-- Opening Marker --

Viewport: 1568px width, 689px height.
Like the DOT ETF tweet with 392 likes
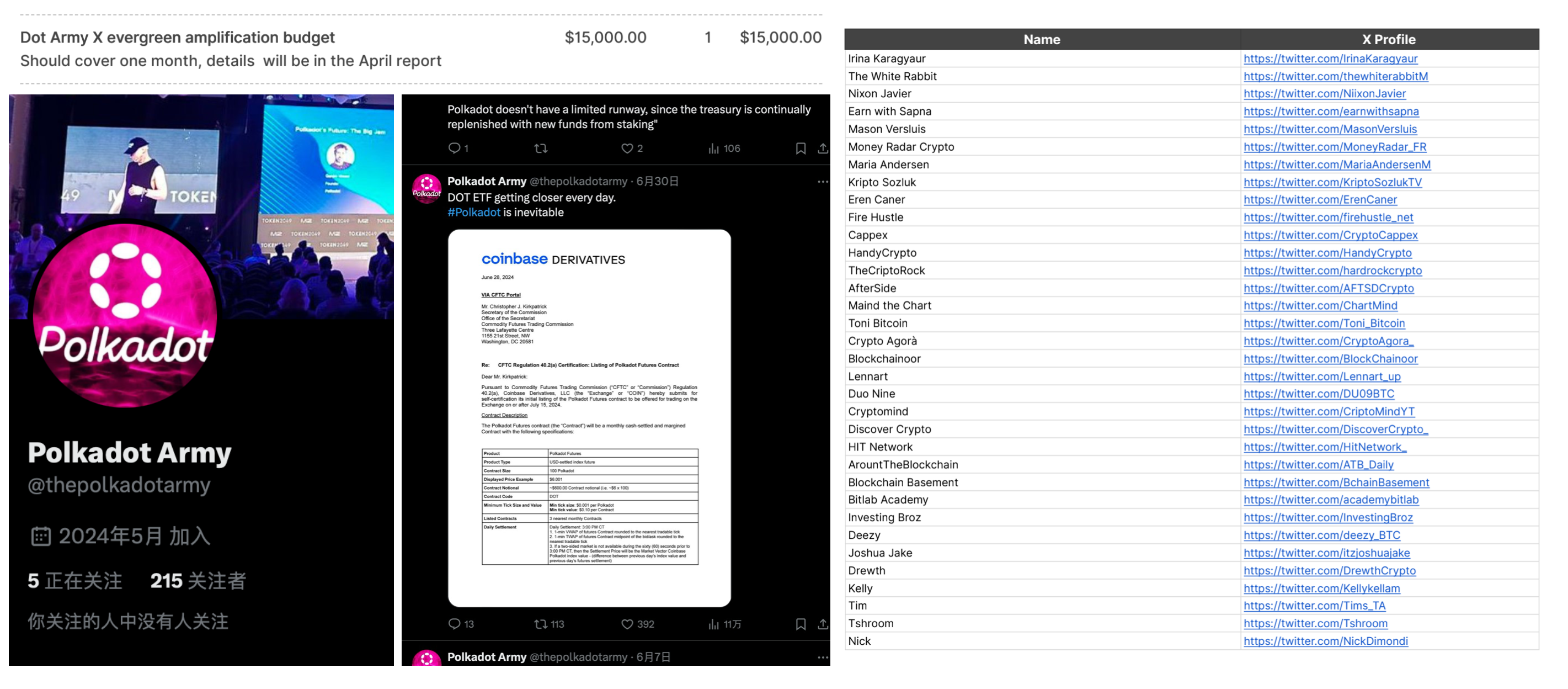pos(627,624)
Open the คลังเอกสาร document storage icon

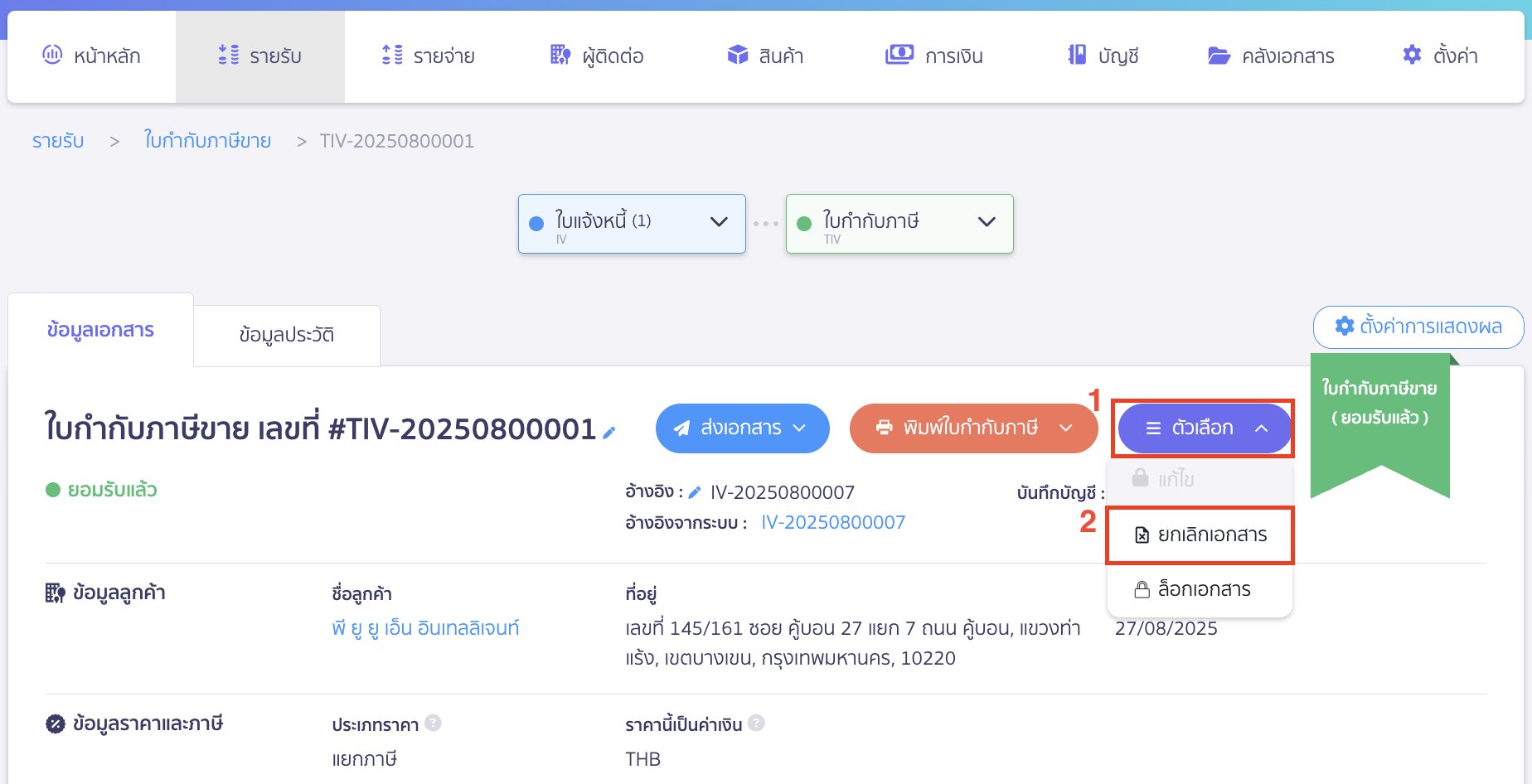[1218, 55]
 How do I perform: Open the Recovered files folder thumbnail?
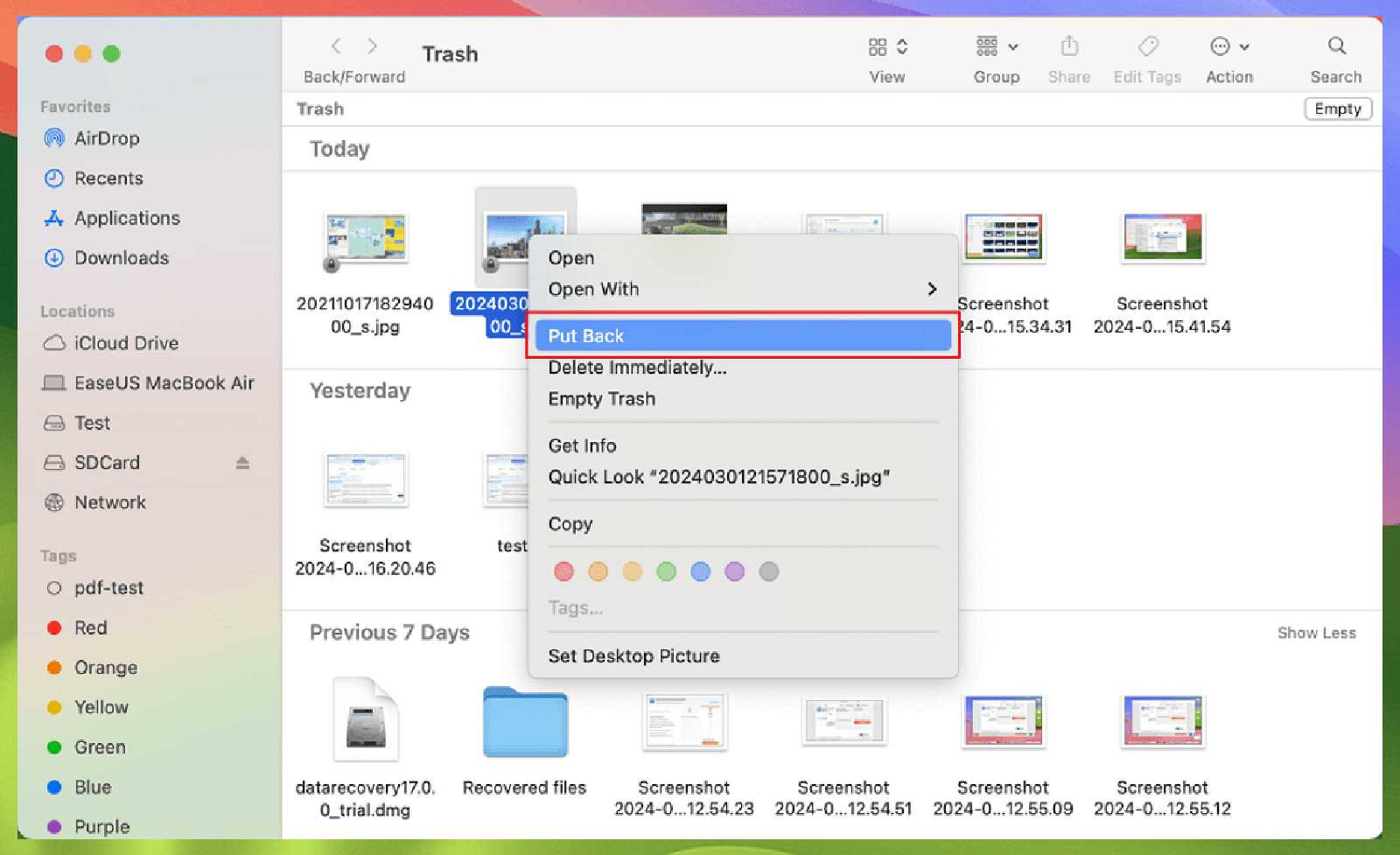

-- Closing Marker --

◆ Assignment ◆
In your copy of the material, every word must match and no image should appear.

◆ Written answer ◆
Viewport: 1568px width, 689px height.
Like the DOT ETF tweet with 392 likes
pos(627,624)
Open the คลังเอกสาร document storage icon

[1218, 55]
 How do I perform: Open the Recovered files folder thumbnail?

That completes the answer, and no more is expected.